**What this task involves:**
As the output, give exactly the lines that run from the one with "Task: Choose the Setup column preset" through the end of the records below, and omit pictures.

[[ The data, beginning ]]

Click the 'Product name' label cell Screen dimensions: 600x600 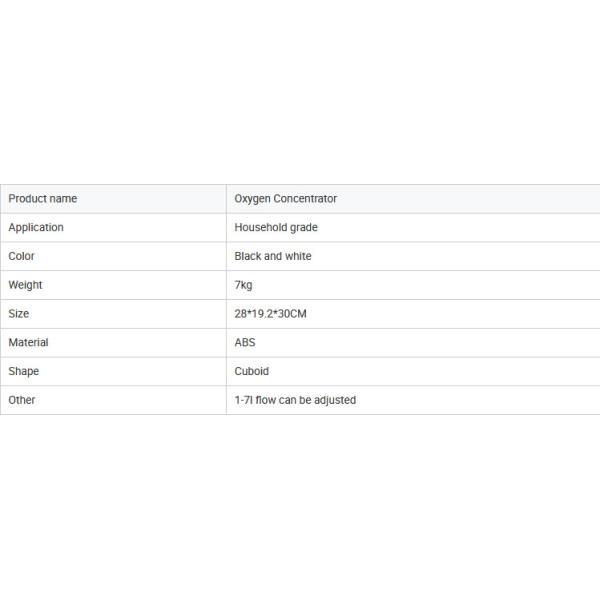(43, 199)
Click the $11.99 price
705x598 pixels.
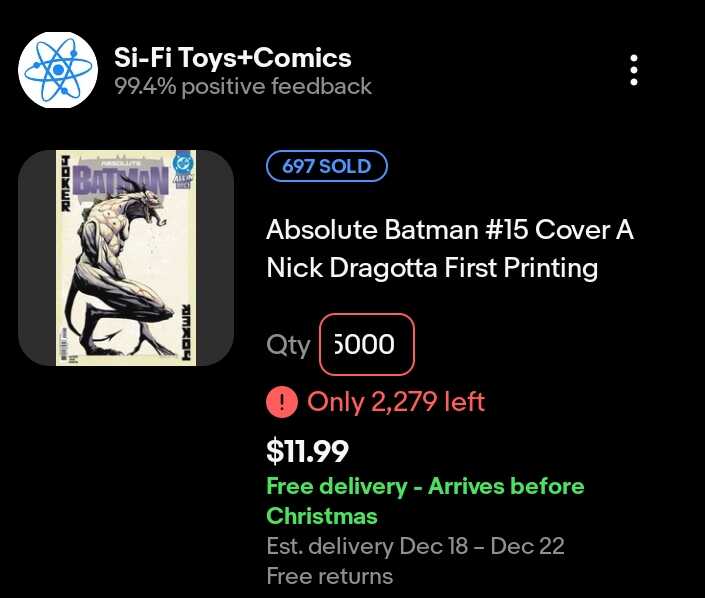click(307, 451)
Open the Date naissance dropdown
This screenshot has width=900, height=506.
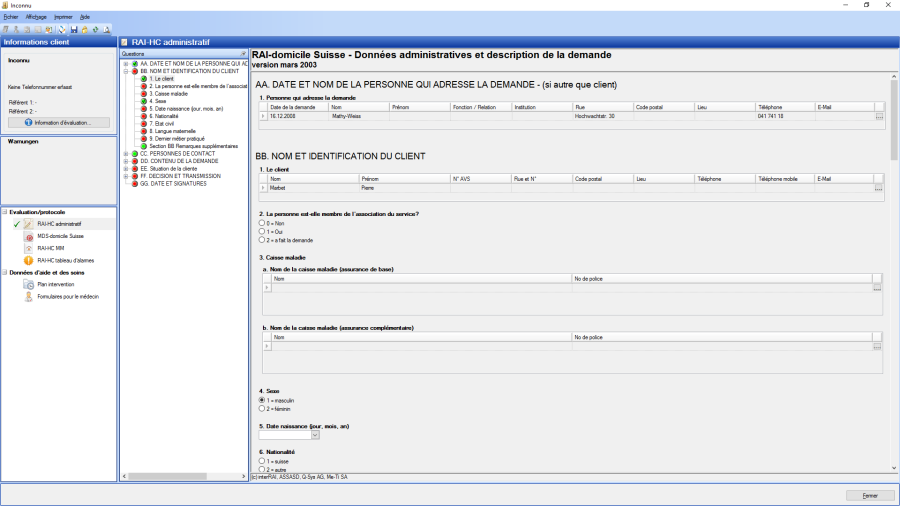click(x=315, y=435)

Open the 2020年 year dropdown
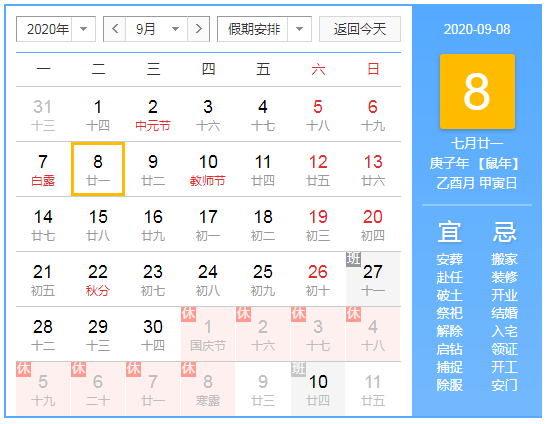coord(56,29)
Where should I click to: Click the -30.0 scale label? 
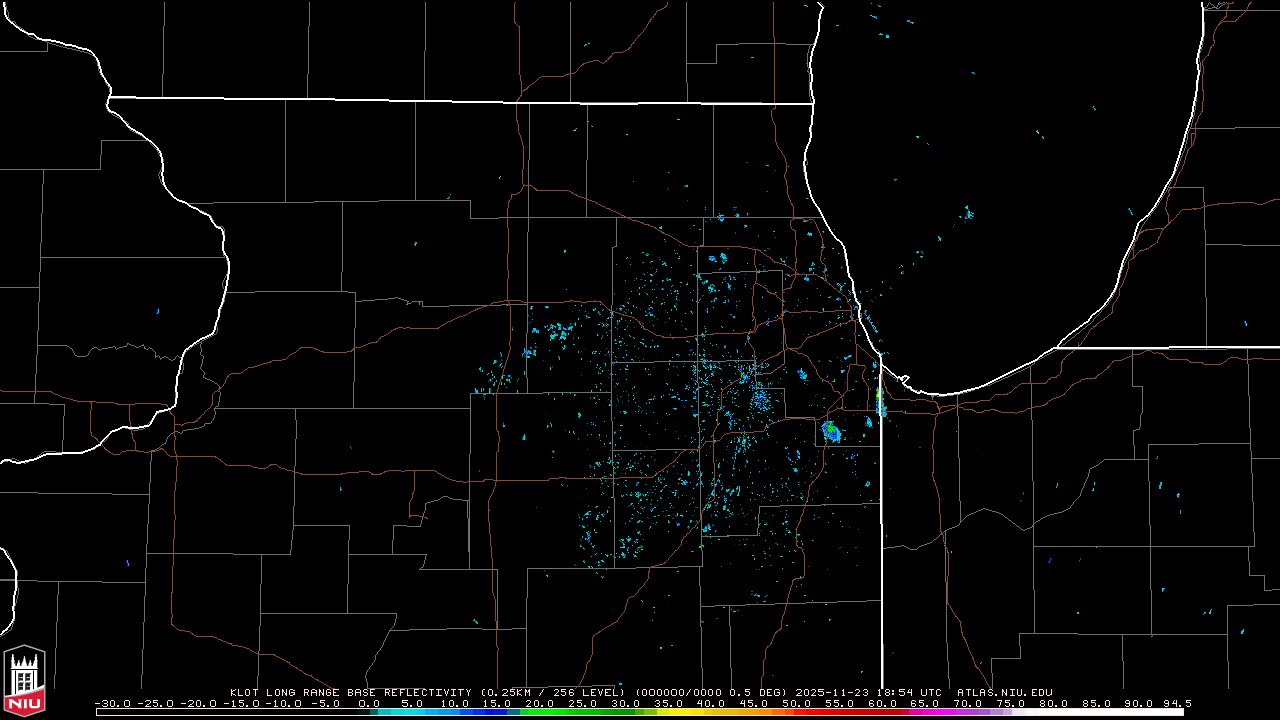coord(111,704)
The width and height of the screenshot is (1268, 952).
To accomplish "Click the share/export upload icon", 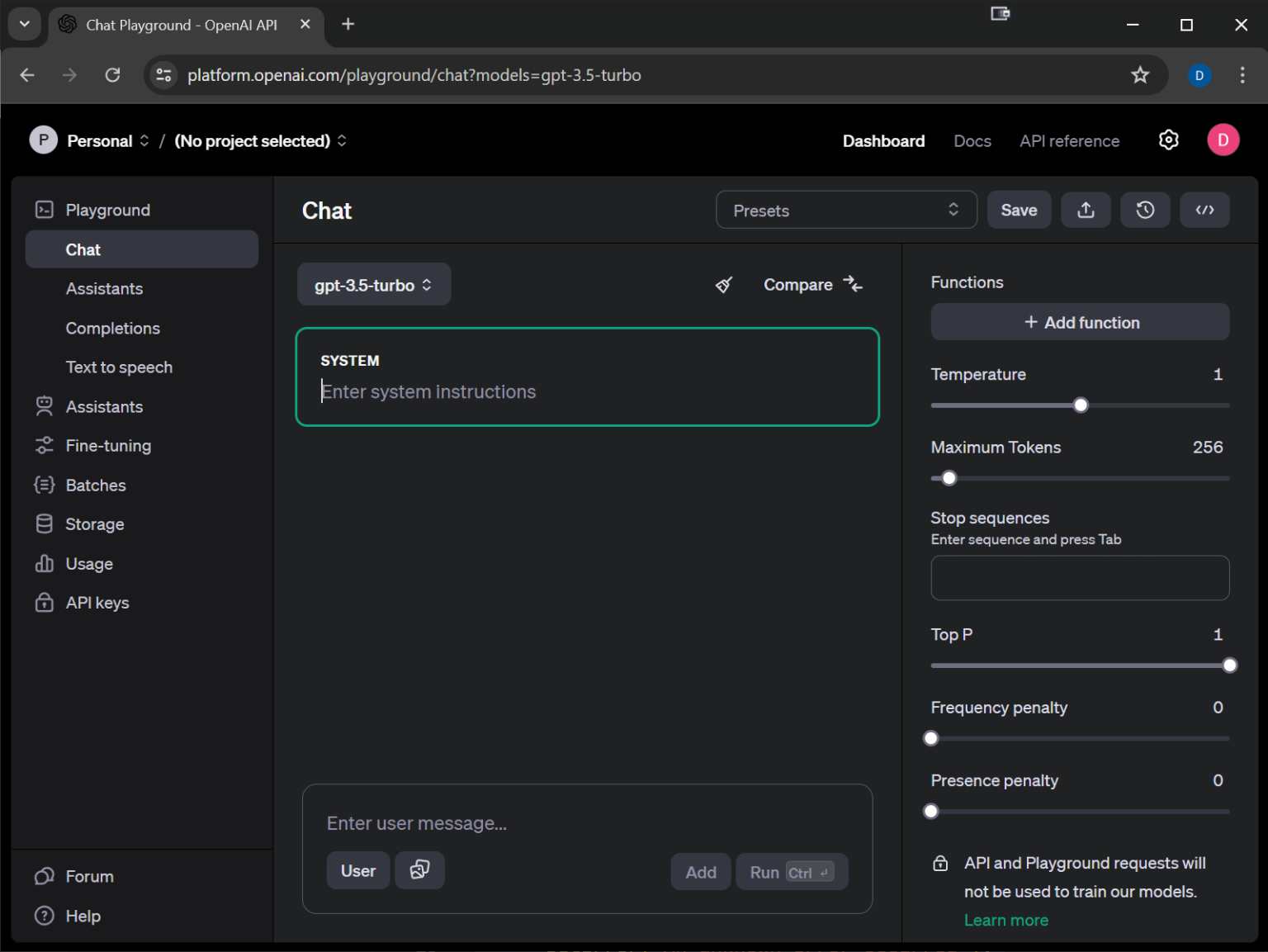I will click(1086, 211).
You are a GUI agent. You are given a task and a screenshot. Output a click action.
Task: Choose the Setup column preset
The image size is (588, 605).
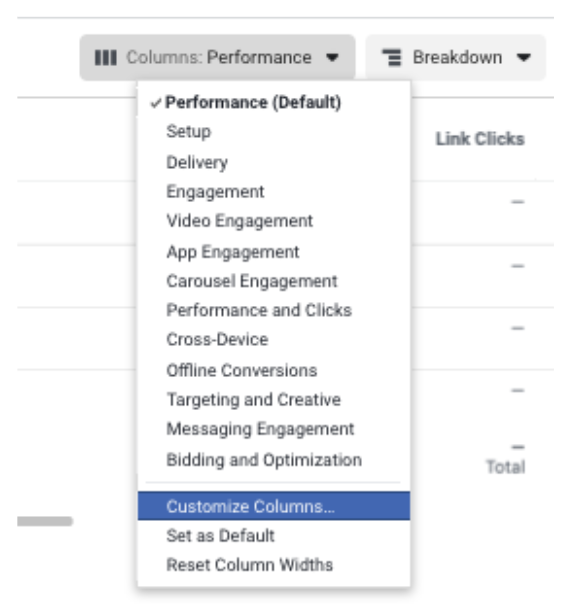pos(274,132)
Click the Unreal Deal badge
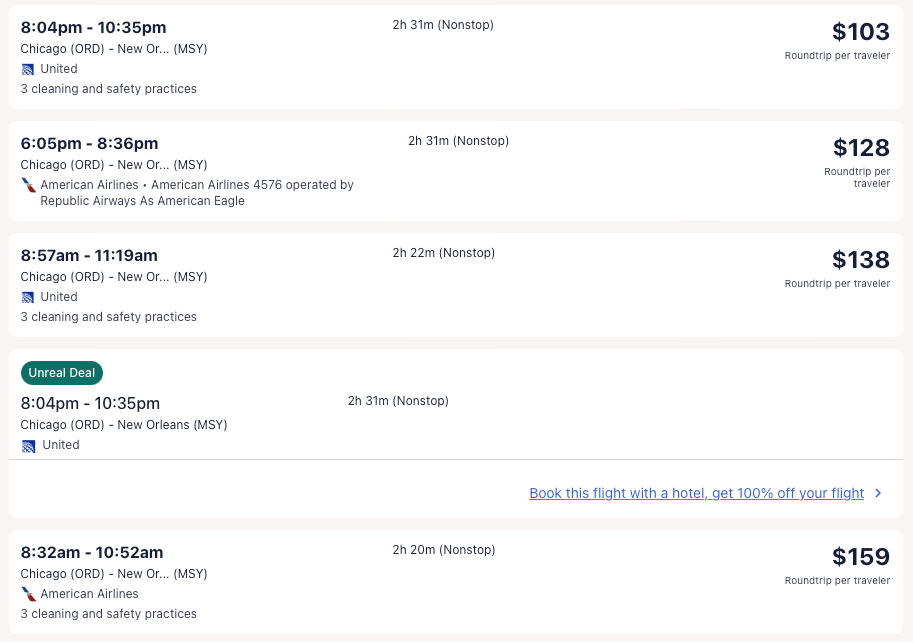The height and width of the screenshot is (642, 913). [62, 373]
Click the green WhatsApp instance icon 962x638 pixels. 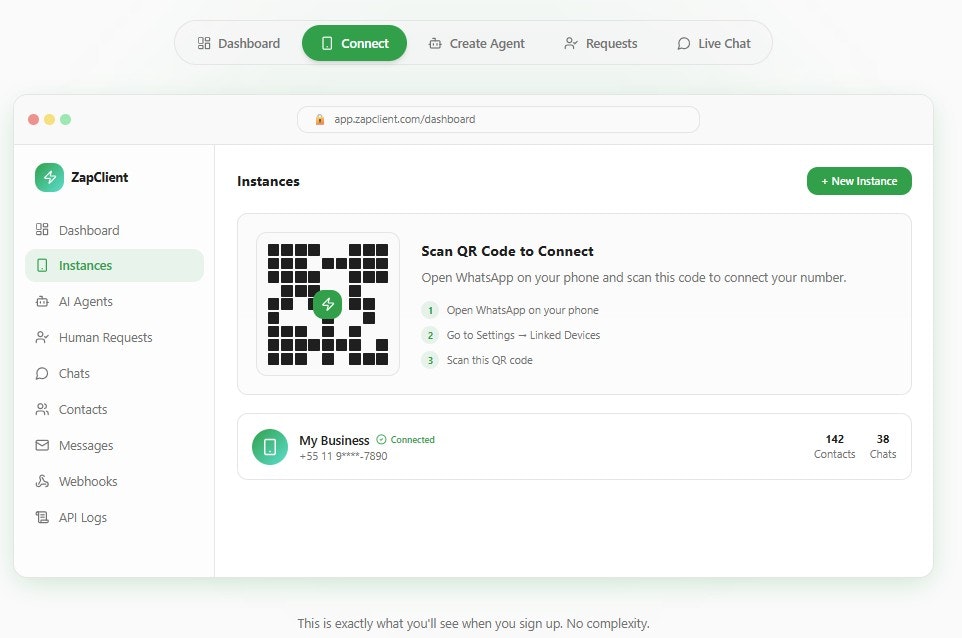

[[ The data, end ]]

**Solution to this task:**
Task: Choose the Setup column preset
The image size is (588, 605).
pos(274,132)
Click the Unreal Deal badge
The height and width of the screenshot is (642, 913). [62, 373]
Click the green WhatsApp instance icon 962x638 pixels. 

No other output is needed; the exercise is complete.